:: SET TASK ::
Can you render the records from the line containing "This screenshot has width=2223, height=846." down through the line containing "[x=20, y=50]", both included, as a JSON list of strings, one string per line, with blank lines dropped?

:: EXCERPTED RECORDS ::
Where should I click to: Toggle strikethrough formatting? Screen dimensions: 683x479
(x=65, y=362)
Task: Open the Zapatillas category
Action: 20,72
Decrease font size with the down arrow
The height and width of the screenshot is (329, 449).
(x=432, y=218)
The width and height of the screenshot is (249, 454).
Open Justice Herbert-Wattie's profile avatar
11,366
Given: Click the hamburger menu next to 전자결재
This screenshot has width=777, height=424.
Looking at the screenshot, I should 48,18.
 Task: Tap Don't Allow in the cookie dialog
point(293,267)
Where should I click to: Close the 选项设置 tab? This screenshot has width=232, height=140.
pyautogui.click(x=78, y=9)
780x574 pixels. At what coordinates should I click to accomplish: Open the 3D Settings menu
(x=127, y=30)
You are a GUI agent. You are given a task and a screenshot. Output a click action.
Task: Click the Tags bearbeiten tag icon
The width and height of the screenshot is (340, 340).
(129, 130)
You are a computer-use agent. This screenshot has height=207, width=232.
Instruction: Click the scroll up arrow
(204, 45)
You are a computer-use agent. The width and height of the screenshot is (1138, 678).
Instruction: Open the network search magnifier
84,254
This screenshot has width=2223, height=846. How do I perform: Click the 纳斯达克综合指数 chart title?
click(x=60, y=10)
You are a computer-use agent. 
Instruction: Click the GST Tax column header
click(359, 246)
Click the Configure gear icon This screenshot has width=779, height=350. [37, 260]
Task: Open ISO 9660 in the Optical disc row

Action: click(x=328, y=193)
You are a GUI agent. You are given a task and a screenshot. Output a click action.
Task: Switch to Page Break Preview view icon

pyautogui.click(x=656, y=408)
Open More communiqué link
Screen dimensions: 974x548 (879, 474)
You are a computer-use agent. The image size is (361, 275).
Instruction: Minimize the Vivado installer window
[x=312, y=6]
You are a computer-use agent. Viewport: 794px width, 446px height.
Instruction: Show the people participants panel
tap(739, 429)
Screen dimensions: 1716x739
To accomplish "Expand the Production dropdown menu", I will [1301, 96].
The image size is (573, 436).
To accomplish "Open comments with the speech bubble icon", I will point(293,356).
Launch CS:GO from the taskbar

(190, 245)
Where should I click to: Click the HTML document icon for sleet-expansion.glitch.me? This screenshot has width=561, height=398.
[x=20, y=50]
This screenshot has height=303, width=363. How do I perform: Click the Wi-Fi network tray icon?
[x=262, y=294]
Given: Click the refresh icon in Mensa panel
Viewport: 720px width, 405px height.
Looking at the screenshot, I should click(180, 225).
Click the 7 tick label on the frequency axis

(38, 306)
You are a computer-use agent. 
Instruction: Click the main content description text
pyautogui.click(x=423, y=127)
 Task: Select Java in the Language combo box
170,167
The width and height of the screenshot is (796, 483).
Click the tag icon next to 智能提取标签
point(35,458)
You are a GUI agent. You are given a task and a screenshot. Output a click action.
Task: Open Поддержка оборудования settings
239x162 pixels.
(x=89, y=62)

:: SOLUTION ::
[
  "This screenshot has width=2223, height=846. How do I perform: Click the 纳斯达克综合指数 chart title?",
  "click(x=60, y=10)",
  "You are a computer-use agent. ",
  "Instruction: Click the GST Tax column header",
  "click(359, 246)",
  "Click the Configure gear icon This screenshot has width=779, height=350. [37, 260]",
  "Task: Open ISO 9660 in the Optical disc row",
  "Action: click(x=328, y=193)",
  "You are a GUI agent. You are given a task and a screenshot. Output a click action.",
  "Task: Switch to Page Break Preview view icon",
  "pyautogui.click(x=656, y=408)",
  "Open More communiqué link",
  "Screen dimensions: 974x548 (879, 474)",
  "You are a computer-use agent. The image size is (361, 275).",
  "Instruction: Minimize the Vivado installer window",
  "[x=312, y=6]",
  "You are a computer-use agent. Viewport: 794px width, 446px height.",
  "Instruction: Show the people participants panel",
  "tap(739, 429)",
  "Screen dimensions: 1716x739",
  "To accomplish \"Expand the Production dropdown menu\", I will [1301, 96].",
  "The image size is (573, 436).",
  "To accomplish \"Open comments with the speech bubble icon\", I will point(293,356).",
  "Launch CS:GO from the taskbar",
  "(190, 245)",
  "Where should I click to: Click the HTML document icon for sleet-expansion.glitch.me? This screenshot has width=561, height=398.",
  "[x=20, y=50]"
]